Netguru has worked with dozens of clients, ranging from startups to big corporations, for more than 8 years now. One of the key strategic decisions for any organisation thinking about software development is whether to hire full-time employees, freelance contractors or an agency like Netguru. Here are my tips on calculating the cost of each option, and what to look for when discussing pricing with agencies.
Our eight years of experience has taught me a lot, but the most important thing I’ve learned is that projects fail because they wait too long to be completed. I’ve seen product owners and CEOs lose dozens of opportunities because they didn’t take action – they either took too much time to make a decision, or spent too long time waiting for the right talent. I’ve come to realise that the most valuable factor in the process is not money, but time. So all costs and risks should always be multiplied by the number of days they involve. People often forget this while deciding how to acquire their development talent.
Hiring full time employees for an in-house development team
Some time ago we shed some light on the number of things you need to know before growing your own in-house development team. We highlighted that you may end up buried under organisational issues and hidden costs, e.g. the underestimated cost of software. A newcomer to the team means introducing new habits and ideas into the process. Creating an in-house team is difficult, and it definitely won't happen overnight. You will need to solve a lot of organizational issues. You will also need to provide office space and equipment, and deal with the different working habits of your freelancers.
In-house dev teams by nature prefer the status quo, and hesitation to make quick changes in the speed and direction of your business constitutes a hidden cost. You have to spend time coaching new members of the team. If you change the technology you use, you’ll have to hire new people, or wait for your team to acquire new skills. If you want to eliminate a technology, you’ll have to make somebody redundant. This will make your development process less flexible. That could derail your entire business, leaving you with no results.
On the other hand, it goes without saying that an in-house dev team will always be committed to the project. You won't have to worry that the people you’re working with will come and go, because a regular contract will guarantee that your relationship will last longer. What's more, the members of an in-house dev team may have a better understanding of the business and the product’s features, especially in terms of relations with other departments. I strongly advise our clients to have their own internal teams working with our experts, to sustain high quality for the project.
Maybe freelance contractors then?
Obviously, hiring freelance contractors also has many advantages. First of all, this option is definitely the cheapest, which often is very important for young startups. Secondly, as freelancers have to divide their time into smaller blocks dedicated to various projects, they will definitely focus on speed in delivering your product. What's more, freelancers tend to have good communications skills, which are crucial to acquire new clients and stay on the market.
On the other hand, hiring freelance contractors may pose a risk for your business. Don’t be misled by costs that appear lower than those of an in-house dev team or hiring an agency; you will be forced to manage a group of total strangers, with completely different work habits. As a result, instead of focusing on the outside (acquiring clients, looking for opportunities) you will have to spend your time and energy on the inside (reviewing code, solving conflicts, managing the team).
What’s more, the continuity of your project will also be at risk.

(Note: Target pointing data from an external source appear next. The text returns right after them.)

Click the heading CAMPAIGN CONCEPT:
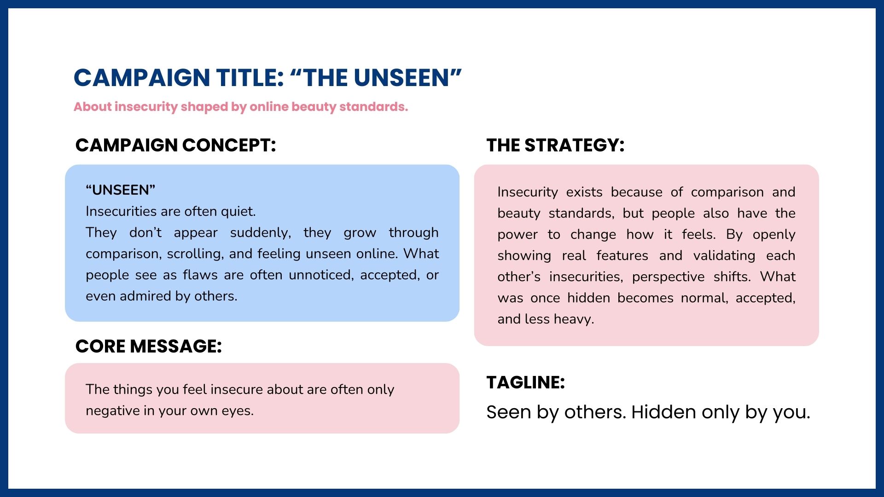pos(175,145)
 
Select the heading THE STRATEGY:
pos(555,145)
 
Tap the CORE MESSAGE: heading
pos(148,347)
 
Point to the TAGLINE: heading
pos(525,382)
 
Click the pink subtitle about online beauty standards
pos(241,107)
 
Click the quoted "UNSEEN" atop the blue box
pos(121,190)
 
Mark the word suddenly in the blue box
pos(261,233)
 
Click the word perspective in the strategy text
pos(668,277)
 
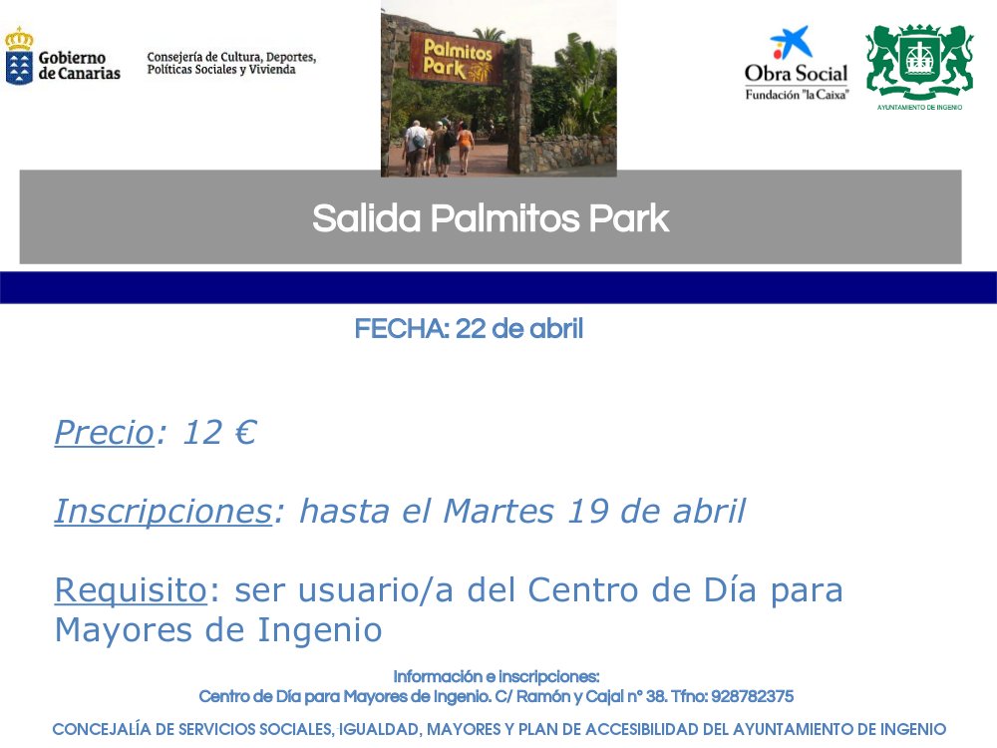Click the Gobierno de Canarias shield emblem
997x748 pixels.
[x=19, y=56]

Freelancers come and go, and your project is not their only project. Another risk is that a lot of freelance contractors work on the basis of fixed-cost pricing. While this sounds like a good idea at first, it doesn't address the unexpected complications that lie ahead in the development process. As a result, you risk that when your project comes to a dead end because of its complexity, freelance contractors may simply not do their best to solve the problem, as they can consider it too hard for the previously fixed price.
Costs of hiring an agency
Hiring an agency can solve a lot of the problems mentioned above. But you need to know that comparing an agency’s cost per hour with that of a freelancer is like comparing apples to oranges.
When hiring developers from an agency, you hire a person backed by the shared experience and acquired knowledge of a whole team of people. It’s impossible to buy all that from just one freelancer.
You don’t pay for the management, because you collaborate with a team of people who not only know each other but also are already managed by somebody else.
They’re fully committed to your product only.
Development agencies tend to hire people who are up-to-date with the latest stack, are focused on professional development and want to acquire new skills and experience.
When you work with an agency, you hire motivated top talents. You don't have to worry that your software will be outdated. They have to speed up; the agency dictates the pace of work. As a result, developers in an agency learn much faster than in-house dev team members.
Agencies often offer a free trial period. They have a brand to protect, and an incentive to keep clients happy.
Agencies will provide you with the best service possible because they know they’ve acquired some of their clients through other people’s recommendations. At Netguru, for example, every project gets a Project Manager and a Quality Assurance Specialist free of charge.
Again, remember that time is always the most important factor. Don’t spend your time and energy on management tasks that you can hire others to do better and cheaper. By working together with an agency, you’ll create the best possible strategy and ensure your development process is a success. Remember that time is much more valuable than money. Spend it on making your business grow and making your dreams come true, rather than on micromanaging and solving irrelevant issues.